[TASK MATERIAL]

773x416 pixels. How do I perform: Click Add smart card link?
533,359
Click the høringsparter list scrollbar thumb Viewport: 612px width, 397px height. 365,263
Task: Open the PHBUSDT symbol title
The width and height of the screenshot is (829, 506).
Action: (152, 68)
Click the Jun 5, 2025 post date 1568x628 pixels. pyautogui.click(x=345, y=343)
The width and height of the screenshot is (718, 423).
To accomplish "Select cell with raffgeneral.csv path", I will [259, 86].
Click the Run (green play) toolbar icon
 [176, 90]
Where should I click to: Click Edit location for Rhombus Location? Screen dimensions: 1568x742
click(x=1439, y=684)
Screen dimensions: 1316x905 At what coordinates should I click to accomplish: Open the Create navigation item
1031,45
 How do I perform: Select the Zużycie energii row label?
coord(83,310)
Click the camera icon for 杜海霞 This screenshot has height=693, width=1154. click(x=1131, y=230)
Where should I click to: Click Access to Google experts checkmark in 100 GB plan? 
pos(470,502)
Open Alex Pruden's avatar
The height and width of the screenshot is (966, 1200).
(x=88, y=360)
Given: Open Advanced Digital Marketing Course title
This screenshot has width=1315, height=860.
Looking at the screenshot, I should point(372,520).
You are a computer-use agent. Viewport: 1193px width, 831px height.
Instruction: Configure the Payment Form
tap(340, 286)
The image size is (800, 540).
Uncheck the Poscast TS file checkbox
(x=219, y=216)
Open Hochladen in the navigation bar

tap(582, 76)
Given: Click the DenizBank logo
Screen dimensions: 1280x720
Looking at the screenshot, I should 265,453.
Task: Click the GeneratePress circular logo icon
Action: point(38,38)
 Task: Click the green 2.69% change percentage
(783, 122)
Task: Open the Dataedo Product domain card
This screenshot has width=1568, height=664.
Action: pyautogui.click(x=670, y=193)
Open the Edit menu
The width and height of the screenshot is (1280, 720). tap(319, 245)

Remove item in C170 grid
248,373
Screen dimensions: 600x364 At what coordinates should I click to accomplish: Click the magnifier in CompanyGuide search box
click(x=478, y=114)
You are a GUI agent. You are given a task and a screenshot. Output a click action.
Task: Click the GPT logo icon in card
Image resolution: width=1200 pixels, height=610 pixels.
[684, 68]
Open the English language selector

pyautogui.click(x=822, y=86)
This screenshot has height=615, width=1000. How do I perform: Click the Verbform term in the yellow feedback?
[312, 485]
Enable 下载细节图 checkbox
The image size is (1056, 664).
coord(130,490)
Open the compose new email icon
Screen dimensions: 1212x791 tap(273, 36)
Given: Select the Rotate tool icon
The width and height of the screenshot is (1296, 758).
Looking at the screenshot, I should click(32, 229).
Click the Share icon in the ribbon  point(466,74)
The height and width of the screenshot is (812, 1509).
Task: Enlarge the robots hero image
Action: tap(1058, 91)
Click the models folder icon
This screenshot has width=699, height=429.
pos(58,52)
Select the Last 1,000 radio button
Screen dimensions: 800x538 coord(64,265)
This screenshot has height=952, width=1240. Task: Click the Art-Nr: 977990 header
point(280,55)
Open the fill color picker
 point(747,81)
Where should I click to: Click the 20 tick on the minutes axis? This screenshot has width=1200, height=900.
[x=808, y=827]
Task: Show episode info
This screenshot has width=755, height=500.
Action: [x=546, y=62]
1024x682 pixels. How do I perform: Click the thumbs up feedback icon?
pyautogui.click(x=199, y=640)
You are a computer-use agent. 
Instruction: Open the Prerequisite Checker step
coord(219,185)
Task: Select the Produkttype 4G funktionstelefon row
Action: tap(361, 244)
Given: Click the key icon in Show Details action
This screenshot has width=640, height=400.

[/TASK MATERIAL]

TASK TO COMPLETE:
Would you print exactly the lines from the first line of the entries above through the line that has "The width and height of the screenshot is (718, 423).", both included, and stop there?

RESPONSE TO THE EXERCISE:
773x416 pixels. How do I perform: Click Add smart card link?
533,359
Click the høringsparter list scrollbar thumb Viewport: 612px width, 397px height. 365,263
Task: Open the PHBUSDT symbol title
The width and height of the screenshot is (829, 506).
Action: (152, 68)
Click the Jun 5, 2025 post date 1568x628 pixels. pyautogui.click(x=345, y=343)
The width and height of the screenshot is (718, 423).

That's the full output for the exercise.